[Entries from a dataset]
◆ ◆ ◆ ◆

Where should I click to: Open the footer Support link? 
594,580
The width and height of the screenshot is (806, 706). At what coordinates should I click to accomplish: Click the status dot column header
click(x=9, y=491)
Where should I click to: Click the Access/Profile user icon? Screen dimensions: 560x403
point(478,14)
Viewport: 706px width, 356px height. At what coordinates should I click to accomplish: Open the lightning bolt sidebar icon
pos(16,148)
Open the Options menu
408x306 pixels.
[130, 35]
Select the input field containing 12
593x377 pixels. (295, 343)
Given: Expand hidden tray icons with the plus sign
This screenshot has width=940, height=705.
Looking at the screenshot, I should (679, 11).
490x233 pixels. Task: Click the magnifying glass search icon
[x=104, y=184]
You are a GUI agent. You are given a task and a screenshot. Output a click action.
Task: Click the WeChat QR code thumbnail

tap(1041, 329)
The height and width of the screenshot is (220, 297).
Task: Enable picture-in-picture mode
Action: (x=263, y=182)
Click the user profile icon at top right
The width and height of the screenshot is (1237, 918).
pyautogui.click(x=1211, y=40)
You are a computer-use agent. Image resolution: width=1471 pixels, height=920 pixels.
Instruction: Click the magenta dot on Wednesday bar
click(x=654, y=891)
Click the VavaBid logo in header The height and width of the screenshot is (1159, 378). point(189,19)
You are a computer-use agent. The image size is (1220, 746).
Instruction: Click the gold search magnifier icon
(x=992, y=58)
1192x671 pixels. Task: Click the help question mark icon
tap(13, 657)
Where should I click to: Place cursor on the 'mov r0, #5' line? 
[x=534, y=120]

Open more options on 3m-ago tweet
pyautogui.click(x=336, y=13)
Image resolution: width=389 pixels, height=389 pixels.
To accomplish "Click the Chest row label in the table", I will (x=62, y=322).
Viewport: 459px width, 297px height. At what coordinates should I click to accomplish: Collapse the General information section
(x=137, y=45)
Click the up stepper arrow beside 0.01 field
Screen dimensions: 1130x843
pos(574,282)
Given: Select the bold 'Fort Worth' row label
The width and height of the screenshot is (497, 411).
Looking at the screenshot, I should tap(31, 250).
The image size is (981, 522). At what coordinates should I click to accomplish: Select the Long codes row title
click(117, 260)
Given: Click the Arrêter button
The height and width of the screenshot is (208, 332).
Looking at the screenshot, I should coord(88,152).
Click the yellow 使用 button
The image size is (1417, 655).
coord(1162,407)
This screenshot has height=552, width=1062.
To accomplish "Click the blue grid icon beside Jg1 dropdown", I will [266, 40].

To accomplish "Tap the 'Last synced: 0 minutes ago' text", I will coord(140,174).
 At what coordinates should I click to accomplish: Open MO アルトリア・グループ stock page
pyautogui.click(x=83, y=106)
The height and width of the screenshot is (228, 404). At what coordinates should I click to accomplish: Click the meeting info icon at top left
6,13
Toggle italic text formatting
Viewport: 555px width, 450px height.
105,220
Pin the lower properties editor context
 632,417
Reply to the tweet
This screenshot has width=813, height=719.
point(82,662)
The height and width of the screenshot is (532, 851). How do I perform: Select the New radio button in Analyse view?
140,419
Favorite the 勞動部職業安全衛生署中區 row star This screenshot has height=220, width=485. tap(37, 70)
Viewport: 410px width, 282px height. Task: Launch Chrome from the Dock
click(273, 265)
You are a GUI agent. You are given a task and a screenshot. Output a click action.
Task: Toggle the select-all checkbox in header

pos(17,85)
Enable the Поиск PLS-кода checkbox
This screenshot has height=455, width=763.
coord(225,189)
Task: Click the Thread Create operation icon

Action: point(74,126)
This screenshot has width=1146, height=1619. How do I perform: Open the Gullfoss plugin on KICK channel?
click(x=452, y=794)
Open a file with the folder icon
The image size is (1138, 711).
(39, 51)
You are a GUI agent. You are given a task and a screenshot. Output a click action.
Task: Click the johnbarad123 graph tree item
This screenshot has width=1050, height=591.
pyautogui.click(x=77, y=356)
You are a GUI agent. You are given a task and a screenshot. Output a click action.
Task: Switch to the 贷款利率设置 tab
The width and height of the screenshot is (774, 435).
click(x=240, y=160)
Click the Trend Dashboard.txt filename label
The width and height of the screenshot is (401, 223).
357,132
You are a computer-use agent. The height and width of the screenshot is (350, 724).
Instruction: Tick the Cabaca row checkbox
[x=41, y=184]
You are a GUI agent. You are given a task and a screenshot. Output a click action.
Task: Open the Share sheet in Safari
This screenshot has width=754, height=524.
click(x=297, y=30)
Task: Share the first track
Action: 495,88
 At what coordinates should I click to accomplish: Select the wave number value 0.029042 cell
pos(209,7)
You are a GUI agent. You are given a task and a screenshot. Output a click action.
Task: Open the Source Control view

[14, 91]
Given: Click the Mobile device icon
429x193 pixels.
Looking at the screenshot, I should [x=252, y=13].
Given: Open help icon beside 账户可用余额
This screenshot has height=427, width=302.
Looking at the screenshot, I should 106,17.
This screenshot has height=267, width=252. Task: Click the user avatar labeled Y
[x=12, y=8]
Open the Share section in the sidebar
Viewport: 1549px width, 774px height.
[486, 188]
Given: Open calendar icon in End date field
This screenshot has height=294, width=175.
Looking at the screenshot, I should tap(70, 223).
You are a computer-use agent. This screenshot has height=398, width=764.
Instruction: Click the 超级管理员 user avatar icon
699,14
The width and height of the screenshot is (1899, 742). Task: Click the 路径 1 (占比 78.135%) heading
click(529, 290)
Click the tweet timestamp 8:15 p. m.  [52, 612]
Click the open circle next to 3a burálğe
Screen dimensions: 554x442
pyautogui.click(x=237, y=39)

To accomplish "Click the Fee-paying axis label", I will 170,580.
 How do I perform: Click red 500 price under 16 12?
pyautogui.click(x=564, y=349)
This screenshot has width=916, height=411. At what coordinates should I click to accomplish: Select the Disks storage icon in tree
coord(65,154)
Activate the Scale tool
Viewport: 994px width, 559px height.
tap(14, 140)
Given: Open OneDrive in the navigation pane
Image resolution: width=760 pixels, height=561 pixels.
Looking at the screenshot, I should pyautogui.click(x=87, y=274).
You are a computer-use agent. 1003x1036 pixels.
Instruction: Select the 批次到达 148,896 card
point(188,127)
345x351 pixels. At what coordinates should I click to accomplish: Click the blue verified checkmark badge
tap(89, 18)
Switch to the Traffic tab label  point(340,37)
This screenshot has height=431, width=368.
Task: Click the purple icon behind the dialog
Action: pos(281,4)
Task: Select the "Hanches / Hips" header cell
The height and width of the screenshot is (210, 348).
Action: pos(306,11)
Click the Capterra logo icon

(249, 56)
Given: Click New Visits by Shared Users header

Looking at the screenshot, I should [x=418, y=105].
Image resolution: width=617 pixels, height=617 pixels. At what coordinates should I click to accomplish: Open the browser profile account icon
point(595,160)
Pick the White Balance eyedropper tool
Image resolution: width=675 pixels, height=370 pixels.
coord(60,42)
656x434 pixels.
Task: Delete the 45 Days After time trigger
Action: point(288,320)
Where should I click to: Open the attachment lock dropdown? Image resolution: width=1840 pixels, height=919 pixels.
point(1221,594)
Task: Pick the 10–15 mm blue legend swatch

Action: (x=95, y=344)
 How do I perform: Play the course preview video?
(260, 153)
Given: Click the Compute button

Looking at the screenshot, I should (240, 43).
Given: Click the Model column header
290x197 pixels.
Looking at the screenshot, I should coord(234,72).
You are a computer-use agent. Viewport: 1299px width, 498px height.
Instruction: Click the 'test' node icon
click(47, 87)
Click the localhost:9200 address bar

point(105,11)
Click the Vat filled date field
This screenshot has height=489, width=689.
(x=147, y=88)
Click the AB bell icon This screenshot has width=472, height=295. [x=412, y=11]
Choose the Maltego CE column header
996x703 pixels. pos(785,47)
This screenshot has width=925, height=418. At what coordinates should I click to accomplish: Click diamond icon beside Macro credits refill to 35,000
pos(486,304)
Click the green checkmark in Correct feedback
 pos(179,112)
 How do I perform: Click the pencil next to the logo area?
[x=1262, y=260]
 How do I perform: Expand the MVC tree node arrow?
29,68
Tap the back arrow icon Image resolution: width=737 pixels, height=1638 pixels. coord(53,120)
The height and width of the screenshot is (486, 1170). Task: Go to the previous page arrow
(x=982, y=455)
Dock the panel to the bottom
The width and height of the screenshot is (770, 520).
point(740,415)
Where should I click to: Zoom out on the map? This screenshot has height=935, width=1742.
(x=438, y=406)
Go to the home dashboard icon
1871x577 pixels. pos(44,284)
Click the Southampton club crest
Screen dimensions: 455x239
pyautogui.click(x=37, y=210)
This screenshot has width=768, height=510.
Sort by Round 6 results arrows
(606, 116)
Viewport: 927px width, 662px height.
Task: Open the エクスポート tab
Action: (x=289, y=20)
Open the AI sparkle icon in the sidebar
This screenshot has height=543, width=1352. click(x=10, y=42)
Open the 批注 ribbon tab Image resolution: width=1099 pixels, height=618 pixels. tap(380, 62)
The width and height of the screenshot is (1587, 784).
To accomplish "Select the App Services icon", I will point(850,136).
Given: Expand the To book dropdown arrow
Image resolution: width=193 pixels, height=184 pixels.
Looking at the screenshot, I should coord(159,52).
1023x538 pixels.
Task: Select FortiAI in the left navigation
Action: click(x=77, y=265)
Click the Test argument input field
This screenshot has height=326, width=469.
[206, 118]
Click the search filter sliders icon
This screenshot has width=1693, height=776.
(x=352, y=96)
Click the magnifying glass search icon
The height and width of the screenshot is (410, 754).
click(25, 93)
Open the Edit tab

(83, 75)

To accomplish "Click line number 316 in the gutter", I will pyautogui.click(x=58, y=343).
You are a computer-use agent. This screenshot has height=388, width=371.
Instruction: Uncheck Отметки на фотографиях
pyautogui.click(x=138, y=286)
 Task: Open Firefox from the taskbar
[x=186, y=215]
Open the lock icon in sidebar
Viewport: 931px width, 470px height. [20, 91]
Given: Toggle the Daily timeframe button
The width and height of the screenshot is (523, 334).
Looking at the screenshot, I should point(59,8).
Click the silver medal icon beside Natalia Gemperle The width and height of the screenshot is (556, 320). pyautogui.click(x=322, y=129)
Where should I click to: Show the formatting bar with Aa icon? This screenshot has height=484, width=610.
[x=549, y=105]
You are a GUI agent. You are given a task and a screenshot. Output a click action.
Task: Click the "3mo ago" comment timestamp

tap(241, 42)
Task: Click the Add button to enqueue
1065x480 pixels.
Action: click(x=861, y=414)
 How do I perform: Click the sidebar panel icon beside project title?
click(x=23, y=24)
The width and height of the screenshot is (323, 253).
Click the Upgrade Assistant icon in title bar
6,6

◆ ◆ ◆ ◆

## Aim of the task
Return every line of the records that contains the word "date", copying each one unchanged.

## Exercise output
Given: Open calendar icon in End date field
Click the Vat filled date field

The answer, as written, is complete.